• **EXERCISE**
Check each line of the material below, and copy it if it holds the string "agent".

★ ★ ★ ★

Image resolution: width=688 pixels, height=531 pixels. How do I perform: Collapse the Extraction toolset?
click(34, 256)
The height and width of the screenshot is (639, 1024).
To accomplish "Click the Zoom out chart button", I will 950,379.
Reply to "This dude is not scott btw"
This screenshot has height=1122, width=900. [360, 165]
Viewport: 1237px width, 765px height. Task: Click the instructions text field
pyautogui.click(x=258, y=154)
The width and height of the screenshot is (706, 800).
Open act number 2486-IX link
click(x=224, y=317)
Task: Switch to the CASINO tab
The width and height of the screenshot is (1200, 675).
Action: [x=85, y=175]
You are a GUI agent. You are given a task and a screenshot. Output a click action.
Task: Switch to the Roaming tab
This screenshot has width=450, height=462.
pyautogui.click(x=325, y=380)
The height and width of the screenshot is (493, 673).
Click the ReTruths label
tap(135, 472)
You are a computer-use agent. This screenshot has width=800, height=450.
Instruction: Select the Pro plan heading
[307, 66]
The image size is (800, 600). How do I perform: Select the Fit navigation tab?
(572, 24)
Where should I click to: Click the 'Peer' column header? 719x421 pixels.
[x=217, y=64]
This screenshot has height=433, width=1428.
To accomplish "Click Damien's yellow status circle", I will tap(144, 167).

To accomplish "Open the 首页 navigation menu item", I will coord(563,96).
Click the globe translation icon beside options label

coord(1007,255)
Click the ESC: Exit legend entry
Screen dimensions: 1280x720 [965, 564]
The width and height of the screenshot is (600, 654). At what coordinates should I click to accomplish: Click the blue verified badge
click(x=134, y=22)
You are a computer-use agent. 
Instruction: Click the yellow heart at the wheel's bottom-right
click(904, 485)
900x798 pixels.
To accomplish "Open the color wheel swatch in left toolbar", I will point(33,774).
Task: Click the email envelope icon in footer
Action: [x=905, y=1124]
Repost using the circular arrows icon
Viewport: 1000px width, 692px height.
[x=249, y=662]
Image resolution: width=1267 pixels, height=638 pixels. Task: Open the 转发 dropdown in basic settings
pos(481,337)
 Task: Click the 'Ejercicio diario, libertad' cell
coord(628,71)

★ ★ ★ ★

• **ANSWER BELOW**
You are a GUI agent. You are given a task and a screenshot. Output a click action.
You are a computer-use agent. This screenshot has width=800, height=450.
You are a computer-use agent. 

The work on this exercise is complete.